Les Comités de Direction dans le pays

Des comités de direction seront mis en place après que les parties prenantes aient été identifiées lors de l’analyse de la situation de chaque pays et de l’évaluation des besoins de formations. Durant toute la durée du programme, le comité directeur va jouer un rôle crucial pour aider à l’adaptation, la mise en place et l’évaluation du programme HITT, en coordonnant les parties intéressées et en aidant les approches collaboratrices à la formation et la création d’emplois.

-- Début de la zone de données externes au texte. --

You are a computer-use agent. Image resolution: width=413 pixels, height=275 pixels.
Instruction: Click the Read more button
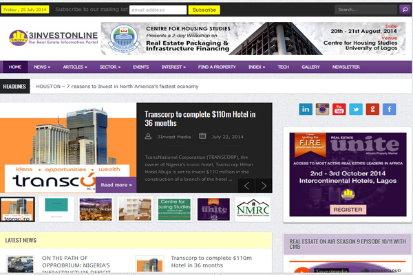coord(116,185)
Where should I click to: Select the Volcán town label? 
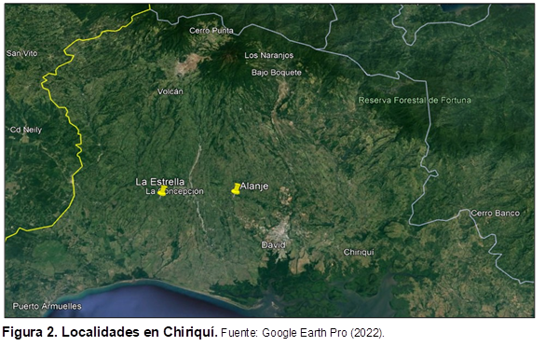[170, 91]
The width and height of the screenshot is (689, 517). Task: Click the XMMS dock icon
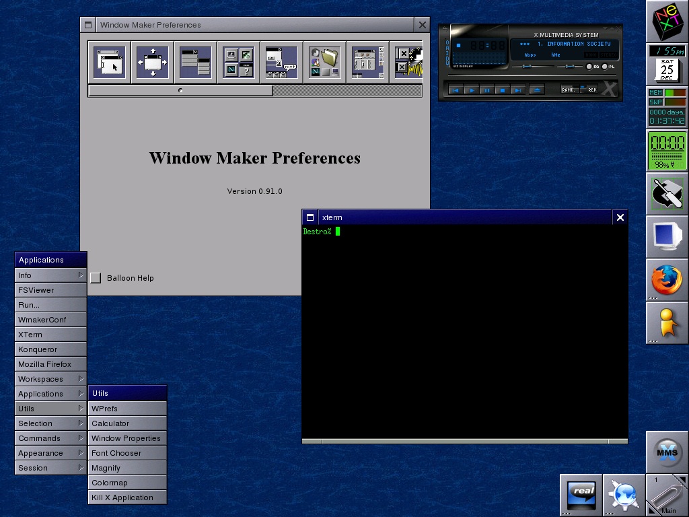click(x=667, y=452)
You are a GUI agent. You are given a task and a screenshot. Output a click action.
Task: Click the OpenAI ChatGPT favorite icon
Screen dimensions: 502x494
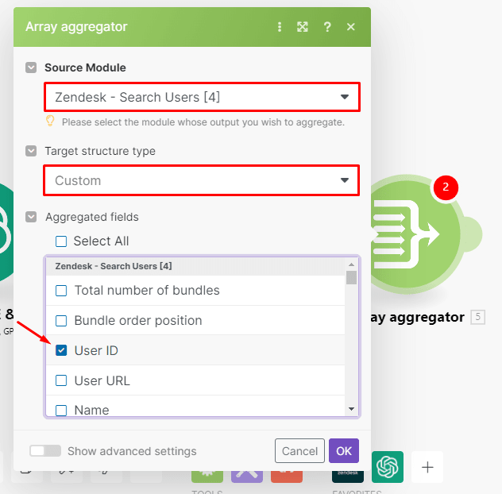[388, 466]
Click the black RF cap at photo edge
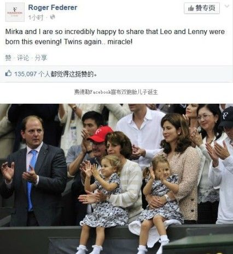Viewport: 233px width, 254px height. pyautogui.click(x=226, y=117)
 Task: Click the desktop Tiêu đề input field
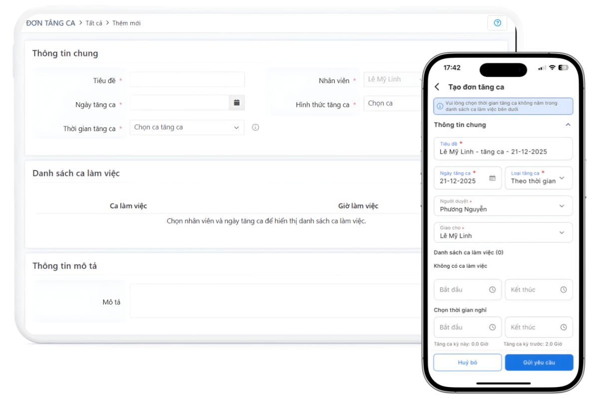(x=187, y=80)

Chaque comité pourra consister de représentants des départements du tourisme, de l’emploi et de l’éducation du gouvernement, de l’industrie du tourisme, de syndicats de travailleurs ou d’associations de travailleurs non officielles (si possible), d’institutions de formation officielles, de programmes de tourisme ou d’éducation et d’organisations en rapport de la société civile. Un effort concerté sera fait pour s’assurer que le secteur privé est représenté et réellement actif dans chaque comité directeur dans le pays.

Des groupes de travail seront mis en place au sein du comité directeur pour aider à des activités spécifiques telles que le développement de profils d’emplois et de programmes, l’établissement de mécanismes de surveillance pour suivre la performance et l’impact des personnes formées ou poursuivre des mécanismes pour assurer la reconnaissance des programmes développés parmi les institutions TVET et l’industrie du tourisme.

Le comité se réunira au moins deux fois par an lors de la mise en place du programme, et les groupes de travail se réuniront plus fréquemment s’il en est besoin. Des mécanismes de financement et de gestion durables seront mis en place avant la fin du programme pour assurer sa continuité sur le long terme. Lorsque cela sera possible, ces efforts seront connectés à des plate-formes existantes de plusieurs parties prenantes ou à des initiatives de gestion de destinations touristiques, ou les compléteront.

Certaines des responsabilités principales du comité directeur sont de :

Établir/fortifier les liens directs entre le TVET et les secteurs du tourisme.

Pourquoi ? Il est reconnu que les programmes TVET échouent souvent à procurer aux participants les compétences lueur permettant de trouver un emploi parce qu’ils ne sont pas liés aux demandes du marché, utiles, ou d’une qualité suffisante. Les formations professionnelles qui ne développent pas des compétences taillées pour l’industrie du tourisme ou ne résultant pas en une évidente amélioration des compétences, ou en une qualification reconnue, n’amélioreront pas les chances d’emploi et n’augmenteront pas les revenus des personnes désavantagées.

Établir/consolider des liens directs entre les instituts de formation et la communauté informelle de la profession touristique.

Pourquoi ? L’absence de liens explicites entre les institutions formelles TVET et le secteur touristique informel a entravé l’apport TVET à l’économie touristique informelle. Les formations professionnelles sont rarement accessibles aux travailleurs occasionnels, qui vivent souvent dans une grande pauvreté, ne sont pas alphabétisés et vivent dans des zones éloignées. Leurs méthodes d’apprentissage ont besoin d’être basées sur la pratique, locales, mobiles et immédiatement applicables, mais les formations sont rarement appropriées à leurs niveaux de compétences et d’éducation.